Funds Round Up: High-Yield Bond Funds Outflows Most Since December

Rate hike fears not only affected the equities earlier this week, but have also led to investors in U.S.-based funds pulling out $1.8 billion of taxable bond funds for the one week period ending Mar 11. According to data from Lipper, high-yield bond funds saw the biggest outflows since December and safe-haven U.S. Treasuries funds saw the third consecutive week of outflows.

However, mutual funds attracted $2.1 billion, the weakest in seven weeks. Nonetheless, the counterpart exchange-traded funds witnessed outflows – leading to the first overall outflows in 10 weeks. Jeff Tjornehoj, head of Lipper Americas Research said: “The retail crowd wasn't intimidated - it was really the institutional crowd that was getting skittish”.

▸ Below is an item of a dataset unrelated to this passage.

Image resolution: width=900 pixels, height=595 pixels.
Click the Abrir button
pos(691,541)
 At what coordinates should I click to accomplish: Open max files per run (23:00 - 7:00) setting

As for the broader markets, fears of sooner-than-rate hike dragged benchmarks down till Wednesday. Markets had opened in the green on Monday, the sixth anniversary of the bull market, but the crash came on Tuesday on rate hike fears. Dollar strengthened to a multi-year high. The Dow had crashed over 330 points on Tuesday. The fears continued into Wednesday, leading to another day of losses. However, a mixed bag of economic data on Thursday helped benchmarks move significantly higher. Till close of markets on Mar 12, only the Dow was in the green for the week with gains of 0.2%. The S&P 500 and Nasdaq are down 0.3% and 0.7%.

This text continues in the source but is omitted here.